-------- GIVEN RECORDS

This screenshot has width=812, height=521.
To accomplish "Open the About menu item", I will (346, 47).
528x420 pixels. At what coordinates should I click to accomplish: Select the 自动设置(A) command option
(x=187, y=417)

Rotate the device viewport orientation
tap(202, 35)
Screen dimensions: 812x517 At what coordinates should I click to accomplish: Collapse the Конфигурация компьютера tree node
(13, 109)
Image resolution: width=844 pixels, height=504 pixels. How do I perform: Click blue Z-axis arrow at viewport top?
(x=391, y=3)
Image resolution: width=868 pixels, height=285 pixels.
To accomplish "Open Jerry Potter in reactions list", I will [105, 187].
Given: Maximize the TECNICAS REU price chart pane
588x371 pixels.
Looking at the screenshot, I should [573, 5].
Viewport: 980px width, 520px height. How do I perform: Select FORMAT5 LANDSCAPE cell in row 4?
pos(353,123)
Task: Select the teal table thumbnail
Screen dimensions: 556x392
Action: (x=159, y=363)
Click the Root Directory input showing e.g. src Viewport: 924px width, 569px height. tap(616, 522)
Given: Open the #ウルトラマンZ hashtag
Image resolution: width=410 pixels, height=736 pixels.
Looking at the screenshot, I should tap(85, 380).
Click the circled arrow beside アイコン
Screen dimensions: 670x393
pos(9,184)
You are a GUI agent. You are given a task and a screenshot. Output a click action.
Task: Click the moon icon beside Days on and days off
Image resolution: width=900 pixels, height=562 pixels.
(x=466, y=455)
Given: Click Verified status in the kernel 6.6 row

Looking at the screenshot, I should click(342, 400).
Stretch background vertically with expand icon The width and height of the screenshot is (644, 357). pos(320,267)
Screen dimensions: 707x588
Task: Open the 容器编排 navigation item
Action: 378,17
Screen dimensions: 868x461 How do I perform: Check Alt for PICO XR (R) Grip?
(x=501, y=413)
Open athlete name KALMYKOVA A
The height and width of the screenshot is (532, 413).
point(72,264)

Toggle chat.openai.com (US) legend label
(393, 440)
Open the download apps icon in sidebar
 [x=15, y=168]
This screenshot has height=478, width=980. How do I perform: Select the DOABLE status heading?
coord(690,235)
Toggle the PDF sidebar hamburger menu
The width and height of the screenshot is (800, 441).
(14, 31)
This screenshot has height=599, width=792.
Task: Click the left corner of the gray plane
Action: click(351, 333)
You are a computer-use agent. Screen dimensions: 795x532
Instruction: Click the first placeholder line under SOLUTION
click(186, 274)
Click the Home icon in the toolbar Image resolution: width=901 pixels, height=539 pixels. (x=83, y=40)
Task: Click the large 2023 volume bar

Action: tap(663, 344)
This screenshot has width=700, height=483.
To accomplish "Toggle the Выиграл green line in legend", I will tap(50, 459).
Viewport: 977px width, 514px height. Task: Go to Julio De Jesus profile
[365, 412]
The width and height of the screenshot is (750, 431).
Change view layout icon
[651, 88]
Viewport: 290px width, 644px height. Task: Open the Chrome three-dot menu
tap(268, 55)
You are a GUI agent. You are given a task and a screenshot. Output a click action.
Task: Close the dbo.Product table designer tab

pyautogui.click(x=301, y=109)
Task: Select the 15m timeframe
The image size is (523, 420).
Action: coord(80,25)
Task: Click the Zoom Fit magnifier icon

----------------

(WHAT THE TASK REQUIRES): Give exactly, and nothing besides, the lines from the one in which "The image size is (523, 420)." occurs through the end of the records.

(OUTPUT FOR THIS TASK):
The image size is (523, 420).
Action: coord(80,25)
Task: Click the Zoom Fit magnifier icon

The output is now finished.